Dataset entries
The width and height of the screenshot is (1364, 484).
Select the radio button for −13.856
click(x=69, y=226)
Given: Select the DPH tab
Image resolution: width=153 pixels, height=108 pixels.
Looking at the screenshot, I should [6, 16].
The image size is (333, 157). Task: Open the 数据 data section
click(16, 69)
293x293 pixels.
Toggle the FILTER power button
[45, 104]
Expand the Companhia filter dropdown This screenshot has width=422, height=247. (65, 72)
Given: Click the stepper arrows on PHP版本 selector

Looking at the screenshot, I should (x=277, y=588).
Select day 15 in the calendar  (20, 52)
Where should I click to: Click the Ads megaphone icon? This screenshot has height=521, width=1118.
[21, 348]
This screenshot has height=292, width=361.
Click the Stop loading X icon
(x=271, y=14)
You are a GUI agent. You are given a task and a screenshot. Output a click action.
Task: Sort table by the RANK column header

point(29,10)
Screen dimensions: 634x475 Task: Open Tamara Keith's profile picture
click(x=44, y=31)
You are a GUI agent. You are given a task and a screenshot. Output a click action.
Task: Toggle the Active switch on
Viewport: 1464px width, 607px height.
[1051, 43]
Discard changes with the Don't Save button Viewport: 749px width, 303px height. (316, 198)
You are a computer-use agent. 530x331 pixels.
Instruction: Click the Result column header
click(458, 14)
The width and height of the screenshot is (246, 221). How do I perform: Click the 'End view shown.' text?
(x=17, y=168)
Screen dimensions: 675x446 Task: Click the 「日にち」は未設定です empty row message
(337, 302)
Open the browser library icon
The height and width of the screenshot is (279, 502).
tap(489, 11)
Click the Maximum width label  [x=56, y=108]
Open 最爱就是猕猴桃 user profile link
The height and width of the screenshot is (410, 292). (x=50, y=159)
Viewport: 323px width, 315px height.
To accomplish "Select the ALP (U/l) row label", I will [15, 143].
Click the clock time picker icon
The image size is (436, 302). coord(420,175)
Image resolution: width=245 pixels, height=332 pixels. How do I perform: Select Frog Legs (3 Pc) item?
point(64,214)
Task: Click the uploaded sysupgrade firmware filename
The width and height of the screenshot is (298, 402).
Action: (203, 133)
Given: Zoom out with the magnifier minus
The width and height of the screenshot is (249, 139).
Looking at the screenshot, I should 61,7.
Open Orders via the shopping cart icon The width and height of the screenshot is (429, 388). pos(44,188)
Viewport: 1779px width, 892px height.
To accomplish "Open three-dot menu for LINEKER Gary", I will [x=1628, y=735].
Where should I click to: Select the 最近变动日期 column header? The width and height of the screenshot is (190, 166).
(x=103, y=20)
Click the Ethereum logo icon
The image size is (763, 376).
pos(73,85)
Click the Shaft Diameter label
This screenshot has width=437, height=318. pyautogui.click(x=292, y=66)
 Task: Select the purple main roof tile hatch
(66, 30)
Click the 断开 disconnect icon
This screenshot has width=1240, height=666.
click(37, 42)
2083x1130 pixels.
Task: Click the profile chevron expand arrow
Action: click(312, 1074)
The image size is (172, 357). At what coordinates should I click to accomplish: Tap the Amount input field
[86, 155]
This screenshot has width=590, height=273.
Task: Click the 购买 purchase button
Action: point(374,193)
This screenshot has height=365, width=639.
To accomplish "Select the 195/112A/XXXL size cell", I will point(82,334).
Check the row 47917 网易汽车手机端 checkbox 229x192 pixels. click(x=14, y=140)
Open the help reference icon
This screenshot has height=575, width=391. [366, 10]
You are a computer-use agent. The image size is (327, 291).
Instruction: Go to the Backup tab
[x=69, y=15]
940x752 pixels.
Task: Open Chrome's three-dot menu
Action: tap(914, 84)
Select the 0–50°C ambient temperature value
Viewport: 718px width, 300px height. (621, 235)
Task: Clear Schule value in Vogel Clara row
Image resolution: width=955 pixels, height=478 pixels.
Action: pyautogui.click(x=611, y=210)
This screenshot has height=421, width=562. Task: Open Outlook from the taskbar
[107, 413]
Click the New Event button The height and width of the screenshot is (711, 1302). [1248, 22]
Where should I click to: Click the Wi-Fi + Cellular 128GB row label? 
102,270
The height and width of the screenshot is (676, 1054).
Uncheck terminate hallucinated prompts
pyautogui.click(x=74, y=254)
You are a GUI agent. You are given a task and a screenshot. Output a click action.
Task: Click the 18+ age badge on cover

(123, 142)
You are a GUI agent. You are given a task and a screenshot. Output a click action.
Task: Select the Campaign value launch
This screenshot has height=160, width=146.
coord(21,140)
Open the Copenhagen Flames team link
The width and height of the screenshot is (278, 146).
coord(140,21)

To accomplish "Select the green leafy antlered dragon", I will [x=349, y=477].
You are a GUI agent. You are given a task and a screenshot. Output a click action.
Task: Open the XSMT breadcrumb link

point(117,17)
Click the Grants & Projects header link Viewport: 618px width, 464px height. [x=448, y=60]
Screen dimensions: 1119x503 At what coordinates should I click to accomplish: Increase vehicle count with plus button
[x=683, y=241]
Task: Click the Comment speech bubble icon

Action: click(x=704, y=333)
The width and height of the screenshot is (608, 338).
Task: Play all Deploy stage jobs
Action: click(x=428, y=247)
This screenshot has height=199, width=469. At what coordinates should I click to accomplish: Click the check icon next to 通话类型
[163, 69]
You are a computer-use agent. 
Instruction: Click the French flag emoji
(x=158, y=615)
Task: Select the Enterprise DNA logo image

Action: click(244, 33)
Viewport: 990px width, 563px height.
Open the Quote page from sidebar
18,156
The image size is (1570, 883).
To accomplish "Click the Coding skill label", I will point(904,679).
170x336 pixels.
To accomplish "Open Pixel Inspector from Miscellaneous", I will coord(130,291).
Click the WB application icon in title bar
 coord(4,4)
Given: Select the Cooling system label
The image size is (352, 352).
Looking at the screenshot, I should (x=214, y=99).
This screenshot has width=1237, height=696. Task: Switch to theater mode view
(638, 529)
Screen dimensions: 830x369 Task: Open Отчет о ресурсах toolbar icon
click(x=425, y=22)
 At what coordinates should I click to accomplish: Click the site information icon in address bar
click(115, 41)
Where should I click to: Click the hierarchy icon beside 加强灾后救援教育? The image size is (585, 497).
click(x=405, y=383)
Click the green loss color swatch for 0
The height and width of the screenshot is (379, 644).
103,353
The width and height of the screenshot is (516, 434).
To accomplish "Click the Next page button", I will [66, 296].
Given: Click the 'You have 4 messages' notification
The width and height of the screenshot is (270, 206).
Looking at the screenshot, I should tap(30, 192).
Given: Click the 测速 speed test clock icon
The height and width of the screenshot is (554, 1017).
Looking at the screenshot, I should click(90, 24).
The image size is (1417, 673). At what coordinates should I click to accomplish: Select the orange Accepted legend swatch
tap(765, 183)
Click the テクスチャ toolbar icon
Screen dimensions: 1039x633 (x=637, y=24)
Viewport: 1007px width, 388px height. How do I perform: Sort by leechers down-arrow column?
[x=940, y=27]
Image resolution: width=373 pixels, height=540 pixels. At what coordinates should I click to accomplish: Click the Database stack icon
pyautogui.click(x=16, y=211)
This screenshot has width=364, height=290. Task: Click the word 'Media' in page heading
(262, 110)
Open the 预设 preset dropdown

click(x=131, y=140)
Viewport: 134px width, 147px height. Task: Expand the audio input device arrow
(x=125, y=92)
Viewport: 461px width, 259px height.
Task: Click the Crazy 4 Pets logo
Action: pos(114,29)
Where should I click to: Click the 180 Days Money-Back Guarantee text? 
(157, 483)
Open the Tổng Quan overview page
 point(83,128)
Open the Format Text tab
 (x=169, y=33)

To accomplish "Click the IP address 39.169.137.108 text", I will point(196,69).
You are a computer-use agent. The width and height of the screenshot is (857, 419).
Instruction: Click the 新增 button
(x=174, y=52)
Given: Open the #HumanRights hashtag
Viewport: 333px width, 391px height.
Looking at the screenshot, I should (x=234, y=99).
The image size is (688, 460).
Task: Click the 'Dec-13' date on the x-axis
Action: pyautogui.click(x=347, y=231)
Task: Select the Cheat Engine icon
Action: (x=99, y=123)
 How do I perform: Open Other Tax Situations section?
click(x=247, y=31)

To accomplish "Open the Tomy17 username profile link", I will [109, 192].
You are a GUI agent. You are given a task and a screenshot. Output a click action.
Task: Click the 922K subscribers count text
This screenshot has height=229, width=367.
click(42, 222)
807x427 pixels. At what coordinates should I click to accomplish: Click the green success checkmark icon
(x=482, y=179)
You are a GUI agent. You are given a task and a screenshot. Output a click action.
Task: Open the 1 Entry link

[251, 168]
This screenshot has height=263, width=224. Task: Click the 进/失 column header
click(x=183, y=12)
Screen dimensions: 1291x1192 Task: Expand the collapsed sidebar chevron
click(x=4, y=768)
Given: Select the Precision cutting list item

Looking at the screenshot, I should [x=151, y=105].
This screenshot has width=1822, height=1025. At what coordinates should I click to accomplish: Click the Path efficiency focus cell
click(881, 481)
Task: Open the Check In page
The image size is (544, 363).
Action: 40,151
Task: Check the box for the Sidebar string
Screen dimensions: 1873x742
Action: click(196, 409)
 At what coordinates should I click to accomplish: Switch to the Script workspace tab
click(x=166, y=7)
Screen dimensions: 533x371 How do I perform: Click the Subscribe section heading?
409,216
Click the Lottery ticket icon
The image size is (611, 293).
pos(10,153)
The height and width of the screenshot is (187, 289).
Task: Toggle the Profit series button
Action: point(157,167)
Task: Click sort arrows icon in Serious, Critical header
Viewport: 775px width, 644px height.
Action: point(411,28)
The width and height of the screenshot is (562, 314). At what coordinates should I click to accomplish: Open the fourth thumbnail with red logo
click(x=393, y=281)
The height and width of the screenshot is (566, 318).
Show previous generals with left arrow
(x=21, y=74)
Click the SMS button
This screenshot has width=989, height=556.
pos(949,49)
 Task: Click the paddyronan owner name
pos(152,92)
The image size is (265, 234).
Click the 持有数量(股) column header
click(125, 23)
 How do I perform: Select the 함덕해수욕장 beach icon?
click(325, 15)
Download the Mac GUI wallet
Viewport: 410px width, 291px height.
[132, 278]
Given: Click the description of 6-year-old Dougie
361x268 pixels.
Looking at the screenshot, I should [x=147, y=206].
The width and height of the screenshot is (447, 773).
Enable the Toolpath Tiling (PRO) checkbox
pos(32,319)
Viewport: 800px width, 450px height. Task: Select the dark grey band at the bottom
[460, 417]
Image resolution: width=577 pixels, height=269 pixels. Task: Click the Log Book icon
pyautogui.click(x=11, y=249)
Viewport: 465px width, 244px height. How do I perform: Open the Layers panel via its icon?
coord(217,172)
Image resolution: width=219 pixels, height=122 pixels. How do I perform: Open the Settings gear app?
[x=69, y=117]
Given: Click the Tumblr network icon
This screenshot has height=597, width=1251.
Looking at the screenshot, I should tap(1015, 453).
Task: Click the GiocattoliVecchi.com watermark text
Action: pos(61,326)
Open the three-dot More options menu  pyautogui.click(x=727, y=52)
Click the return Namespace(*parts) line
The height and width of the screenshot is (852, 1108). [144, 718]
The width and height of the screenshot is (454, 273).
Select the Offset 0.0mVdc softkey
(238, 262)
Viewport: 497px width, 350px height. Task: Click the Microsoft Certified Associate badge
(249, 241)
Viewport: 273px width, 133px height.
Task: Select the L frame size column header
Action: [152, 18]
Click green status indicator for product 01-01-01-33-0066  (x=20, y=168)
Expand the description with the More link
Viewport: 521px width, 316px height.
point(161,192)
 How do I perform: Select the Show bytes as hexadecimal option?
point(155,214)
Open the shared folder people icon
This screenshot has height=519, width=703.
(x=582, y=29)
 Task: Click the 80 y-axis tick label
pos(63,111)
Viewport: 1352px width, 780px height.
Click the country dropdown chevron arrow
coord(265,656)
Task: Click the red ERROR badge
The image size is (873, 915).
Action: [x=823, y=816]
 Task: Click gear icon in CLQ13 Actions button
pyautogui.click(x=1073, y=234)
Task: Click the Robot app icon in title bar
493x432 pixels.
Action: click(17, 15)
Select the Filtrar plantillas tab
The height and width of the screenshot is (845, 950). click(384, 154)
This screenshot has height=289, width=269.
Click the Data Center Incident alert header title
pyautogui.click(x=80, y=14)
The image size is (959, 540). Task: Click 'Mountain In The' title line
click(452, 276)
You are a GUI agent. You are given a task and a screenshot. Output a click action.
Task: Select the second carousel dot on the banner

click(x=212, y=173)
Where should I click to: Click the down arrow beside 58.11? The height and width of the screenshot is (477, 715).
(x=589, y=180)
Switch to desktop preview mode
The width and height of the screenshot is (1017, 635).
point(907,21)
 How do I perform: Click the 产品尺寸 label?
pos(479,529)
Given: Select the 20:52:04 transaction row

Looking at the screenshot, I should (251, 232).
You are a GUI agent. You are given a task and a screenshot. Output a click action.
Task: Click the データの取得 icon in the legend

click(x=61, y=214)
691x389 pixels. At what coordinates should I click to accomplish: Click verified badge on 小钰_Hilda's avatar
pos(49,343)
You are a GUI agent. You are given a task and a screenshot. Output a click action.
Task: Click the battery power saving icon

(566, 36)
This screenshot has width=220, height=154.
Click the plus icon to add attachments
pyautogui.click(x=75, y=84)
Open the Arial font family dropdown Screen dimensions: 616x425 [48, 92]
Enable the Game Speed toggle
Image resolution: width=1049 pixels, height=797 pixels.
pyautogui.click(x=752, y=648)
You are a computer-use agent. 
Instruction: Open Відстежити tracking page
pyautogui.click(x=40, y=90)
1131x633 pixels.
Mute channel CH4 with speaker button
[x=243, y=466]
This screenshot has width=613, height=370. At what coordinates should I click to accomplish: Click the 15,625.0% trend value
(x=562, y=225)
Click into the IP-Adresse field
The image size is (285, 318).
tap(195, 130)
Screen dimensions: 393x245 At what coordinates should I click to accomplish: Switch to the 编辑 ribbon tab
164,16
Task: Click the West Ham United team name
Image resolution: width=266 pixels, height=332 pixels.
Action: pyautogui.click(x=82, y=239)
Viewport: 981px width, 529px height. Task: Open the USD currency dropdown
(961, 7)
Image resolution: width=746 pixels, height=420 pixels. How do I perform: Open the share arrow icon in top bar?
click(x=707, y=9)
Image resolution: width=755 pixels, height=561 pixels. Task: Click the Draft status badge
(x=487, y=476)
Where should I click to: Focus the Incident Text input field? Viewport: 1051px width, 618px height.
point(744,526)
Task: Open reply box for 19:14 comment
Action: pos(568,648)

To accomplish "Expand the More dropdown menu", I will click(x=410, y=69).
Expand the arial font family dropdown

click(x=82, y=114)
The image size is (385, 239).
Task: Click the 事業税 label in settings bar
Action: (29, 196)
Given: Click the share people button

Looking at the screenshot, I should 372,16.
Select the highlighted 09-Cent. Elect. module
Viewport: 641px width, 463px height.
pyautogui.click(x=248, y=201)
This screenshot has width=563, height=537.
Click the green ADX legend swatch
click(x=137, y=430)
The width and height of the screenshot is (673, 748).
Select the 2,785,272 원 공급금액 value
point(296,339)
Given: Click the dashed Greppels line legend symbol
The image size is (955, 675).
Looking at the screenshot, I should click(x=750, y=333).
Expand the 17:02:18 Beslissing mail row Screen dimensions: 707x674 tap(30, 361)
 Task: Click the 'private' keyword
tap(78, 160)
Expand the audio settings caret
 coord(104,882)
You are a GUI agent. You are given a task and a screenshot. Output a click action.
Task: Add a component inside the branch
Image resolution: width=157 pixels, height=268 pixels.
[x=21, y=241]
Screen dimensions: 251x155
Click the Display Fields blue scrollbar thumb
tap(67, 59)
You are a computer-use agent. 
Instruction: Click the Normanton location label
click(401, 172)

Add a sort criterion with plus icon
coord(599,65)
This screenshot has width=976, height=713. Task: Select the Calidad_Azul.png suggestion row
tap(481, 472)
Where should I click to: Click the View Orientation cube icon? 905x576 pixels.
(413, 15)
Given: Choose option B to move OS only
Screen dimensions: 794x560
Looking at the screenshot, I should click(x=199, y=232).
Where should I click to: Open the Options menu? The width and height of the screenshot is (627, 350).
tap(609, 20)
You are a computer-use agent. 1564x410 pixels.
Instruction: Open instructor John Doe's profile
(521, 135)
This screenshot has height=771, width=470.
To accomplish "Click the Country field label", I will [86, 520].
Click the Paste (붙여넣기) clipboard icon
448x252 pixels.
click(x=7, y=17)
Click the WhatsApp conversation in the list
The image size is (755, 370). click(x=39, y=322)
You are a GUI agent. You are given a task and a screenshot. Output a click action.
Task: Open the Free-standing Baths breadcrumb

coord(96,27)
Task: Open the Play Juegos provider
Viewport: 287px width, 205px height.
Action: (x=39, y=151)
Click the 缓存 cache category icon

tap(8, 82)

--- INSTRUCTIONS FOR THE TASK ---
Output nothing but the number of lines in the data containing the string "team".

--- SOLUTION TO THE PROBLEM ---
2